Steven Moffat’s Doctor Who Return Is One Giant Easter Egg For… Steven Moffat

4 weeks ago

WARNING: Contains SPOILERS for Doctor Who, season 14, episode 3, “Boom”.

Doctor Who season 14, episode 3, “Boom” is Steven Moffat’s first script in seven years, and continues multiple Easter eggs from his previous stories. As a former Doctor Who showrunner, Steven Moffat was both writer and executive producer on “Boom”, his first of two confirmed scripts for Ncuti Gatwa’s Doctor. Although it’s advertized as Doctor Who season 1 by Disney, Ncuti Gatwa’s first season has already been packed full of deep-cut references to everything from the Rani (Kate O’Mara) to the fictional band Chris Waites and the Carollers from Doctor Who’s very first episode.

While the landmine plot of Doctor Who season 14, episode 3, “Boom” draws a parallel with part one of the classic Tom Baker serial, Genesis of the Daleks, it’s also steeped in the mythology of the Steven Moffat era. The themes of fatherhood and faith in “Boom” are themes explored extensively in Moffat’s previous Doctor Who scripts. However, as much as Steven Moffat’s new episode riffs on his own legacy, the cast of Doctor Who season 14 approach the material in a way that makes “Boom” feel fresh and exciting.

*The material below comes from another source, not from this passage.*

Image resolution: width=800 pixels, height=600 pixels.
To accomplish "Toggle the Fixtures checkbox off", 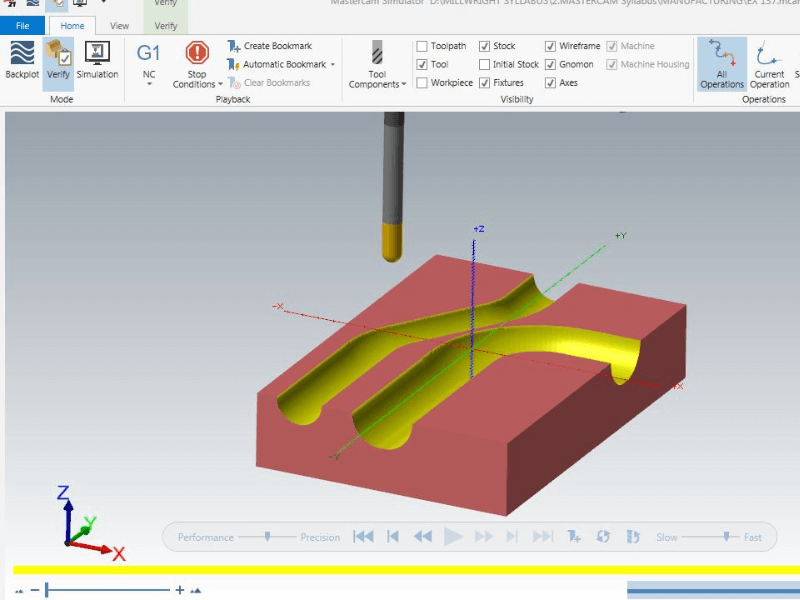I will 485,83.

The References To Steven Moffat’s Doctor Who Era In “Boom” Explained

Doctor Who season 14, episode 3, “Boom”, sees the Doctor face off against the Villengard Algorithm while standing on a landmine that will vaporize both him and everyone on Kastarion 3. Villengard is the name of the intergalactic arms manufacturer first mentioned in Steven Moffat’s first Doctor Who episodes, “The Empty Child” and “The Doctor Dances”, when the Ninth Doctor (Christopher Eccleston) revealed he turned their factory into a banana grove. Years later, the Twelfth (Peter Capaldi) and First Doctor (David Bradley) visited the ruins of the Villengard Factories in Steven Moffat’s last Doctor Who episode, 2017’s “Twice Upon a Time”.

Another huge element of “Boom” that refers to Steven Moffat’s previous work are the Anglican marines. In Doctor Who season 5, episodes 4 and 5, “The Time of Angels” and “Flesh and Stone”, the Doctor, Amy Pond, and River Song fought Weeping Angels with Father Octavian and his soldiers. Moffat’s futuristic, militarized Church of the Papal Mainframe became a major element of Matt Smith’s Doctor Who arc, so it’s understandable that he brings them back for “Boom”. For casual viewers, militarized vicars and vergers is an immediately striking concept, while for dyed-in-the-wool fans, it helps to place Kastarion 3 in the wider Doctor Who universe.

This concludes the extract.